Widzew szykuje rekordowy transfer! Tyle jeszcze nigdy nie zapłacili

3 tygodni temu
Mariusz Stępiński może po zakończeniu tego sezonu opuścić Omonię Nikozję i wrócić do Polski. 29-letni napastnik może też zostać bohaterem rekordu transferowego klubu PKO BP Ekstraklasy.
Miesiąc temu rozpoczął się nowy, bardzo istotny etap w Widzewie Łódź. Większościowym udziałowcem klubu został Robert Dobrzycki, właściciel firmy Panattoni, który nabył 76,06 proc. akcji za 13,4 mln złotych. Polskie media od razu pisały, iż Widzew Łódź po zakończeniu tego sezonu chce bardzo wzmocnić klub. Portal Meczyki.pl informował, iż na liście życzeń są m.in. klasowi polscy piłkarze, grający w tej chwili w ligach zagranicznych: Michał Skóraś, Kamil Jóźwiak, Dawid Kownacki oraz Mariusz Stępiński.


REKLAMA


Zobacz wideo W jakim klubie zagra w nowym sezonie Jakub Kiwior? Żelazny: Ten klub już jest dla niego za mały


Rekord transferowy Widzewa Łódź?
Cypryjskie media kilka dni temu też pisały, iż Mariusz Stępiński, który w tej chwili występuje w klubie Omonia Nikozja, też jest na liście życzeń Widzewa Łódź, w tej chwili 12. drużyny PKO BP Ekstraklasy. "Sport-fm.com.cy" informował, iż Omonia Nikozja chciałaby zarobić na napastniku i otrzymać milion euro. Cypryjczycy mieli już choćby otrzymać ofertę od Widzewa Łódź, ale nie została ona zaakceptowana.

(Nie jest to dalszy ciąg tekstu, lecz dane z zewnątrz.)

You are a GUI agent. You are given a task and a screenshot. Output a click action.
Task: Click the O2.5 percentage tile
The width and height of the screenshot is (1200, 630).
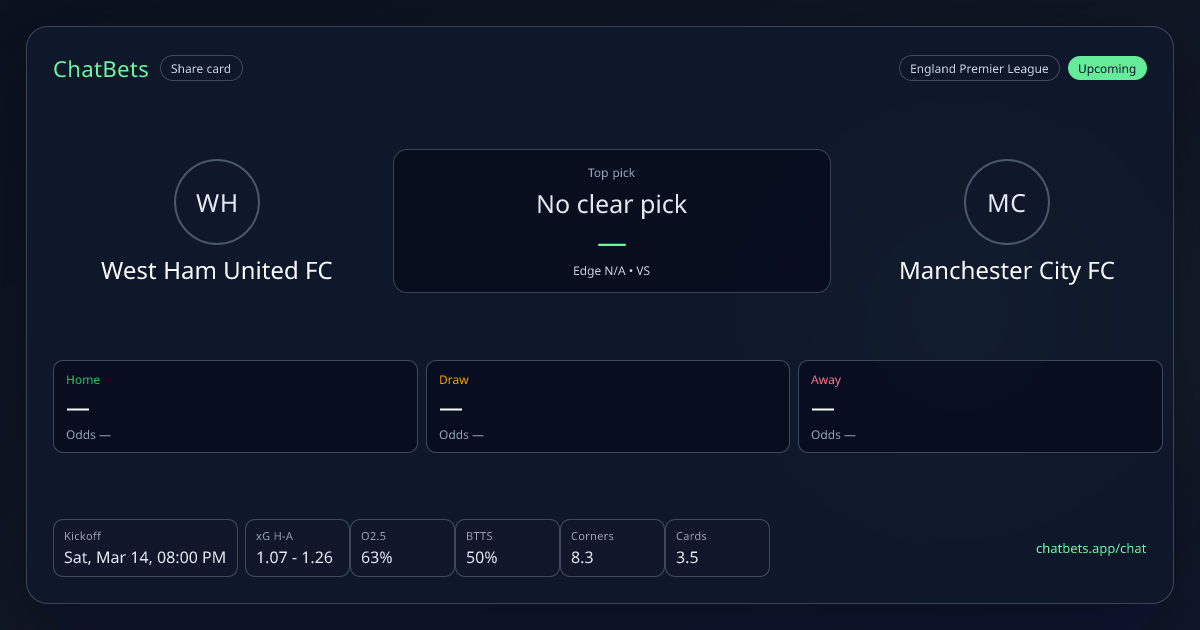[x=401, y=548]
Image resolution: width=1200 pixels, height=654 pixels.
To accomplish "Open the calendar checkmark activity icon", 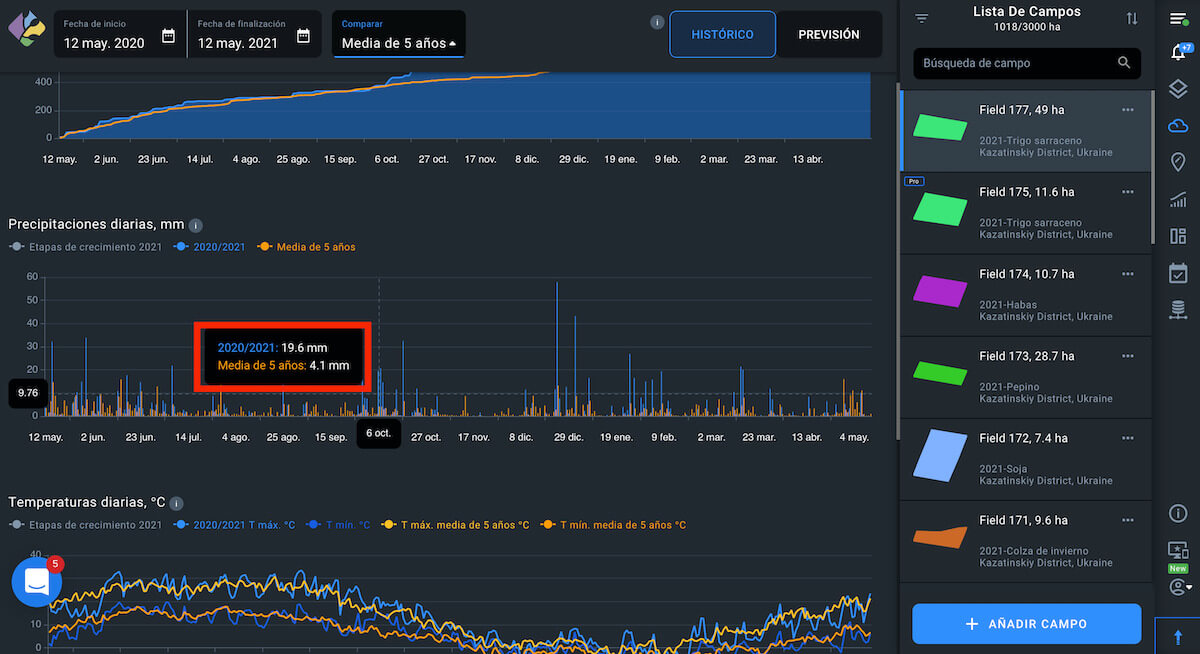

"Nieoficjalnie mówi się, iż była zbyt niska, by w ogóle rozpocząć negocjacje. Omonia oczekuje lepszej propozycji – w tej chwili nie prowadzi rozmów z żadnym polskim klubem. Sprawa jest rozwojowa – wiele wskazuje na to, iż temat powrotu Stępińskiego do Polski jeszcze nie jest zamknięty" - czytamy w cypr24.eu.
jeżeli Widzew Łódź rzeczywiście zapłaciłby za Stępińskiego milion euro, to byłby to klubowy rekord transferowy. Dotychczas łodzianie najwięcej wydali - 500 tys. euro za transfer Marcina Robaka z Korony Kielce w 2008 roku.
Zobacz: Leo Messi podjął decyzję ws. powrotu do Barcelony


Stępiński w tym sezonie gra bardzo dobrze. Dotychczas zagrał w 38 spotkaniach, zdobył 16 bramek i miał jedną asystę.


Omonia Nikozja po 33 kolejkach ma 61 punktów i jest na czwartym miejscu w lidze. W ostatniej kolejce walczyć będzie o zajęcie trzeciej pozycji i udział w rozgrywkach Ligi Konferencji.